Правозащитница Любовь Мосеева-Элье пишет:
«Помню себя первоклассницей, на Северном Урале: юная ленинка со звёздочкой на школьном фартуке, с промытыми советской пропагандой мозгами.
Учительница накануне 9 мая 1967 года много рассказывала о ВОВ (не о Второй мировой), о Дне победы, наказывала поздравить участников войны, которых я и мои одноклассники знаем.
После уроков я не пошла домой, а побежала воодушевлённая к бабушке-дедушке исполнять наказ учительницы.
Деда дома не было. Бабушка занималась домашними рутинными делами. И когда я торжественной речью начала её поздравлять с Днём победы, упомянув про 4 года войны.
Бабушка, оставив свои дела по дому, выслушала меня, но энтузиазма моего не разделила. А скорбно-печально, с горьким достоинством сказала (оппонируя к кому-то невидимому): «Для кого война 4 года, а для меня — 7 лет». Я замерла от неожиданности. Стало понятно, что культа Дня победы в семье нет.
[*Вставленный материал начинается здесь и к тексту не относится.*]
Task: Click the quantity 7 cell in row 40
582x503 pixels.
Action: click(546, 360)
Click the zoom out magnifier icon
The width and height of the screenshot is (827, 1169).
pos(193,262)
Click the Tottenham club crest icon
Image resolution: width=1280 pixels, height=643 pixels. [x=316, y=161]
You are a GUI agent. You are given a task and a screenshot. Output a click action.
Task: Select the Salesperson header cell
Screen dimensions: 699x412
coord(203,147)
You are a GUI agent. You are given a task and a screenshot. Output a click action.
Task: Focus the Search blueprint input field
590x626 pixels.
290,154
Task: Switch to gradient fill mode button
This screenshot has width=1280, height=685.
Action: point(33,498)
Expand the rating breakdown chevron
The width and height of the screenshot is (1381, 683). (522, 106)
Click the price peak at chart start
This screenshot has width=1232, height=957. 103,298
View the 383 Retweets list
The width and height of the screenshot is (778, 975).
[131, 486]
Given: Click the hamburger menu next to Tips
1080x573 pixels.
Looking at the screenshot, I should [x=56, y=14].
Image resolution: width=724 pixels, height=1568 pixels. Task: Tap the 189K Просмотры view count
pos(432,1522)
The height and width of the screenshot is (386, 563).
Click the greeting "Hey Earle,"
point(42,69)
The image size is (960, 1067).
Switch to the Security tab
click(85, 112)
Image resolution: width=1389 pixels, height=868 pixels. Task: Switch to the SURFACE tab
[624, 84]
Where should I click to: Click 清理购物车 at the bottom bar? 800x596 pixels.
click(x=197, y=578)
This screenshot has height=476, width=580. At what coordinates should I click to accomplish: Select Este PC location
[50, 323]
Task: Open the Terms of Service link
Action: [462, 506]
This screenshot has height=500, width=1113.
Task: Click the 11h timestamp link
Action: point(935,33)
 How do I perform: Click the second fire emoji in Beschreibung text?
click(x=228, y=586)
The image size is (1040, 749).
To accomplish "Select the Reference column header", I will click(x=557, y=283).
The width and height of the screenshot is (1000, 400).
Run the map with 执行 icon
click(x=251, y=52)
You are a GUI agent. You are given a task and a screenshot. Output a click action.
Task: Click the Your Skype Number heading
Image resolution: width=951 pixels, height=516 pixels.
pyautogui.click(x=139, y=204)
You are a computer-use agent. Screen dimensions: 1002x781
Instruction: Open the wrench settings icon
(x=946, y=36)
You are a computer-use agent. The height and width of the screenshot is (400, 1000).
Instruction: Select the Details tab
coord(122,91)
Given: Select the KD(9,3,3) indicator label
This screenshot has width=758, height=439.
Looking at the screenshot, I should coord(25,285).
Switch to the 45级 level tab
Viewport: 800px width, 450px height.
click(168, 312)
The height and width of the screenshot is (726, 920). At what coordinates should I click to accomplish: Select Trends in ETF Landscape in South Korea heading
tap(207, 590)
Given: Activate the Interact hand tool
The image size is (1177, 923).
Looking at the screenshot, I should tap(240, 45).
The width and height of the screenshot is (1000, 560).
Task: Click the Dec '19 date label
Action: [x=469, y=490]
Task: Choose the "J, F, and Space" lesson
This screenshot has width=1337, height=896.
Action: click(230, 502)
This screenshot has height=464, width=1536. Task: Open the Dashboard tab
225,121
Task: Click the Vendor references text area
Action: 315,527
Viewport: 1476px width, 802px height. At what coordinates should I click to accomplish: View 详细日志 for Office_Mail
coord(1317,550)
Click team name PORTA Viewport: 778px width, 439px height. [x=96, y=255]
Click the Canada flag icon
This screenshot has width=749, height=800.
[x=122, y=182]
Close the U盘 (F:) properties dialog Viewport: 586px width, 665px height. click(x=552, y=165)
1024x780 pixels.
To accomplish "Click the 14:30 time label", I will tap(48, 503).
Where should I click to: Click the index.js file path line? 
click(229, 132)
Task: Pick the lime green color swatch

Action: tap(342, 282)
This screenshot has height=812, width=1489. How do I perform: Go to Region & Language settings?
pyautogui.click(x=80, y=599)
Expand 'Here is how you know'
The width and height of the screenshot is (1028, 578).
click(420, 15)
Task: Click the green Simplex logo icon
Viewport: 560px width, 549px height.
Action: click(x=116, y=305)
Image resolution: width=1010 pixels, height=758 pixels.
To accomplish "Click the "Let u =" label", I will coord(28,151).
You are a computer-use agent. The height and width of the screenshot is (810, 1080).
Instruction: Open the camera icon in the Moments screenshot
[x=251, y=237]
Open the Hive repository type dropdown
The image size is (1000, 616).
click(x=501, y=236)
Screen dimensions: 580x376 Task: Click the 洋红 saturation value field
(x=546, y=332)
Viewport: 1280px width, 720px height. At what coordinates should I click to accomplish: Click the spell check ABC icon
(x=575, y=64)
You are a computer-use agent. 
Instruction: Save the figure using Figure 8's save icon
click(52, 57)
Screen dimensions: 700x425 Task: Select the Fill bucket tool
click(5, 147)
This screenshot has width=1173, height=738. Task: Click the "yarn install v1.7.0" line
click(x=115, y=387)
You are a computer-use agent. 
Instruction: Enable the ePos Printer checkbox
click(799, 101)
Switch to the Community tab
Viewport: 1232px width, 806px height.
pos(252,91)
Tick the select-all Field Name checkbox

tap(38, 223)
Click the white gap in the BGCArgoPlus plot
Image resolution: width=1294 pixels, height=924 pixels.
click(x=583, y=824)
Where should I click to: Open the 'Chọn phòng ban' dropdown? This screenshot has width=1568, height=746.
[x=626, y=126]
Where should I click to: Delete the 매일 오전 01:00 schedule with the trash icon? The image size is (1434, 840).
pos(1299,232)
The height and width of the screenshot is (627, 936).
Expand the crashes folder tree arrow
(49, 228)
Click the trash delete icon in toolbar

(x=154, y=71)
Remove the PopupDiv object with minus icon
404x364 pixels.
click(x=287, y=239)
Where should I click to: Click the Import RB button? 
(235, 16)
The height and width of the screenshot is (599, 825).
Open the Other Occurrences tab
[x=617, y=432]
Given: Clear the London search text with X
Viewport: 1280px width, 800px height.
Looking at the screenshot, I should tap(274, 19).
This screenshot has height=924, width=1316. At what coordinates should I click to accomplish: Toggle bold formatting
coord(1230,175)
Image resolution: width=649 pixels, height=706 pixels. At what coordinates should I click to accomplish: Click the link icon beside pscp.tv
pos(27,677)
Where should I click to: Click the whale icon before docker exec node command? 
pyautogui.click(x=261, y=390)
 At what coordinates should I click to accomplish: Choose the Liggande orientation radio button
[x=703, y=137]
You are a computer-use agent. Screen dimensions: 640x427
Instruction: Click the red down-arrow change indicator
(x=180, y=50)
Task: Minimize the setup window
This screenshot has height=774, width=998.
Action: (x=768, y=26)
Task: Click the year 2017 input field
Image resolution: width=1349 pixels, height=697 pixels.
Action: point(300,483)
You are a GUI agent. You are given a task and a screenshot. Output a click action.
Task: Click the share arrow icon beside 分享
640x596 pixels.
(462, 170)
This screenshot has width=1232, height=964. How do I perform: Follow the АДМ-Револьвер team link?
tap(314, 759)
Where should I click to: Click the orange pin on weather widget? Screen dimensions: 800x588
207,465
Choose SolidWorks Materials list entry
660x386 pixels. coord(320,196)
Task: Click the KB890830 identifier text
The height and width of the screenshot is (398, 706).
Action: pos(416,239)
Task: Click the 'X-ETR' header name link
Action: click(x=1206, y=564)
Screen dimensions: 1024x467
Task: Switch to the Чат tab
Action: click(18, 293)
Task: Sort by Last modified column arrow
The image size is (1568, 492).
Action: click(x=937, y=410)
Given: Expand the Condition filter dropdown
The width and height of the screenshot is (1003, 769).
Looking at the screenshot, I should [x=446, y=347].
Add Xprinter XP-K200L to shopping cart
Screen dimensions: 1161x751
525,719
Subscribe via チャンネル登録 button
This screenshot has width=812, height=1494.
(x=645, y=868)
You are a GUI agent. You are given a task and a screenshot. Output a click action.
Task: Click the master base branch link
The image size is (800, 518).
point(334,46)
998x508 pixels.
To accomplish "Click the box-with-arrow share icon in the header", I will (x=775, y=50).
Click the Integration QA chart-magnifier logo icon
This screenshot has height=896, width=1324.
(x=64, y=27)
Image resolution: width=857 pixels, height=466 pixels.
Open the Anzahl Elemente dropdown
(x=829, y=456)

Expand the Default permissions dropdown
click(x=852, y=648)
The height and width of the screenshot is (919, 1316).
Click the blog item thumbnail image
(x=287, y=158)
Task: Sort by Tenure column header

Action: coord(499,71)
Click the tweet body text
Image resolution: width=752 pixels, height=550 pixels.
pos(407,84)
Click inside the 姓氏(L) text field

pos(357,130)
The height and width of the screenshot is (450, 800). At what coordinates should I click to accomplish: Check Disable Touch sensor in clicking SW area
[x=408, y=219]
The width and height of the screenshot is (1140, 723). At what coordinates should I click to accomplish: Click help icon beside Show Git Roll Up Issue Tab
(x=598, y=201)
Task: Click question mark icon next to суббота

И с тех пор День победы для меня раскололся надвое:
справа — пропагандистский: яркий и шумный, с советскими красными знамёнами, пением гимнов и простецких (типа «задушевных») песен, с маршами и парадами, с живыми гвоздиками и проч.;
слева — домашний: печальный и сумеречный от тяжёлого военного труда и невыносимых, предельных страданий (зимой 1941 года умер новорожденный младший сын бабушки, названный в честь своего отца Николаем: бабушка тогда получила повестку о том, что её муж пропал без вести под Ржевом 14–16 октября 1941 года; и у неё тут же пропало грудное молоко).
И дед Николай — уже после войны — говорил мне, что «Война — это только пот, кровь и грязь, и ничего больше» (не смотря на свои военные награды и встречу с союзниками — американскими солдатами). Война была жутким месивом, полным поражений и потерь. Тем, кто воевал, и в голову не приходило кому-либо доказывать, что они были сила или что из войны нужно делать культ.
Я деду верю больше, чем госпропаганде».